▶ _PROBLEM TO WORK ON_: In the records below, copy out word for word the part that opens with the line containing "Task: Click the Emet Toplanma Alanı 8 cell" and closes with the line containing "Image resolution: width=1000", including both of those lines.

▶ _INFORMATION SUPPLIED_:
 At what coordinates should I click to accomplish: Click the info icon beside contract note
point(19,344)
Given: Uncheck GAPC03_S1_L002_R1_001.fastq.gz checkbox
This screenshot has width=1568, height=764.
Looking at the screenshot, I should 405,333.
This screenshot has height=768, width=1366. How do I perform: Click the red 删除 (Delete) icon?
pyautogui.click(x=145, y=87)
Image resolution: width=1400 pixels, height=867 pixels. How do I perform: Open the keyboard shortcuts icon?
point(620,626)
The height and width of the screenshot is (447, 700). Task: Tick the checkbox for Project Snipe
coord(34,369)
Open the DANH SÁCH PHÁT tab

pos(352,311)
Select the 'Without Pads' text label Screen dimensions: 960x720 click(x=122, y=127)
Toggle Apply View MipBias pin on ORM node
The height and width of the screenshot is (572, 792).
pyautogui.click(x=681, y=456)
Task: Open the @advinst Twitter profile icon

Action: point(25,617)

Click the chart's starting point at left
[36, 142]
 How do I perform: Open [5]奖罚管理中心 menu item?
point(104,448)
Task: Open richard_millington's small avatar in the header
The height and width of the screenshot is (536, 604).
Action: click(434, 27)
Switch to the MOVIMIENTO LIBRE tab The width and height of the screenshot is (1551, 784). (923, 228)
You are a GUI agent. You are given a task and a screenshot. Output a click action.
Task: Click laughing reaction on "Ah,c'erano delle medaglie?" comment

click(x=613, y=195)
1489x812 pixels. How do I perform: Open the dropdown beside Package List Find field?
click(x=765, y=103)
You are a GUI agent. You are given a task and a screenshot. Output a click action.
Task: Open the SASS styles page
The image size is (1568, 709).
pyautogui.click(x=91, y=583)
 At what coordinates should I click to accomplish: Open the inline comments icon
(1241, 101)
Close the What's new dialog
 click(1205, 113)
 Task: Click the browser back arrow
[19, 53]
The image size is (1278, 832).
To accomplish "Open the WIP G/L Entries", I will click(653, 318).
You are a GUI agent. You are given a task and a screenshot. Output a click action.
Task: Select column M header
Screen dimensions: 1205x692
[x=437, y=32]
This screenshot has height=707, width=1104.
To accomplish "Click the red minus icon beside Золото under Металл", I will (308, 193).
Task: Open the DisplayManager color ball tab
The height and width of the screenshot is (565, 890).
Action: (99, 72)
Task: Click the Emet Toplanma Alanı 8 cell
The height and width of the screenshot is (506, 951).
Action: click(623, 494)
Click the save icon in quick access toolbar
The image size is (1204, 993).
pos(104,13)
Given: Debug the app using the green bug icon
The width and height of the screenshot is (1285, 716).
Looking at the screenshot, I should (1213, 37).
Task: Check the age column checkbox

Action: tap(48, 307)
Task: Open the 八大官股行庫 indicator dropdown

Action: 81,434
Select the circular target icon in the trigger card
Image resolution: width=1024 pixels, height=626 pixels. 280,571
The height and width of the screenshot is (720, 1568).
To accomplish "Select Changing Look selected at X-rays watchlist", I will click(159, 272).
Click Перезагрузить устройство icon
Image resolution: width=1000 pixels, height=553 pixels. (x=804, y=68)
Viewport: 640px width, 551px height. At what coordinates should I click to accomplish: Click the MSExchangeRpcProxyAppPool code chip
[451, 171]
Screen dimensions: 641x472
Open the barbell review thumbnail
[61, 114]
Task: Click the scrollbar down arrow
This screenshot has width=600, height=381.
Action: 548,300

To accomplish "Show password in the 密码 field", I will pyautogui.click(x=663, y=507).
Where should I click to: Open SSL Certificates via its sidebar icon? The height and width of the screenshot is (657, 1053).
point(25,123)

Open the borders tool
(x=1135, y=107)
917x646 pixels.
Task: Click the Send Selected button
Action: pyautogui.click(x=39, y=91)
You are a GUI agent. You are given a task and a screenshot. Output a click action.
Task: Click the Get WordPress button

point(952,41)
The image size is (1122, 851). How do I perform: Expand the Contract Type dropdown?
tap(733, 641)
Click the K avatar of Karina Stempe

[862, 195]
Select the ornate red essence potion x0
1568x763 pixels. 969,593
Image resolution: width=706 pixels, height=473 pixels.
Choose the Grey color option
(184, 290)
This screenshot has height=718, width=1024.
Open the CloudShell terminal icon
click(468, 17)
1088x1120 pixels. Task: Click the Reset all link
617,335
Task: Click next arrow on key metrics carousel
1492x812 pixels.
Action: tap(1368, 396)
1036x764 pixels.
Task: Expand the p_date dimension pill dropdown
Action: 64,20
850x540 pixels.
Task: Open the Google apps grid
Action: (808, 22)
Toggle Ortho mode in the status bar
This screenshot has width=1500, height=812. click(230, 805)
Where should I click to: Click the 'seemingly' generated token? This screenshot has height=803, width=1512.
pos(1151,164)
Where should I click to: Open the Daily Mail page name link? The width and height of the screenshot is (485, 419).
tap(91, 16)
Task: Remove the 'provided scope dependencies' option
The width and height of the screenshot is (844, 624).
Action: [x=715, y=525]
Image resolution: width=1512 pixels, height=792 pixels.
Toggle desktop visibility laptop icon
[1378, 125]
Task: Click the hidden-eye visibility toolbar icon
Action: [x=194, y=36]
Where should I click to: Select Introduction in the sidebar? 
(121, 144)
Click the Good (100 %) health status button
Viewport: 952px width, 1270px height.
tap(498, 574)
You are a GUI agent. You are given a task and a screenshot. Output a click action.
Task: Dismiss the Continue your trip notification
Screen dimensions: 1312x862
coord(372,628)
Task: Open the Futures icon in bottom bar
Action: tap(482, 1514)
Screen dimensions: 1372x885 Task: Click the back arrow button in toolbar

▶ _RESULT OF THE EXERCISE_:
Task: Click the Emet Toplanma Alanı 8 cell
The height and width of the screenshot is (506, 951).
Action: click(623, 494)
Click the save icon in quick access toolbar
The image size is (1204, 993).
pos(104,13)
Given: Debug the app using the green bug icon
The width and height of the screenshot is (1285, 716).
Looking at the screenshot, I should (1213, 37).
Task: Check the age column checkbox

Action: tap(48, 307)
Task: Open the 八大官股行庫 indicator dropdown

Action: 81,434
Select the circular target icon in the trigger card
Image resolution: width=1024 pixels, height=626 pixels. 280,571
The height and width of the screenshot is (720, 1568).
To accomplish "Select Changing Look selected at X-rays watchlist", I will click(159, 272).
Click Перезагрузить устройство icon
Image resolution: width=1000 pixels, height=553 pixels. (x=804, y=68)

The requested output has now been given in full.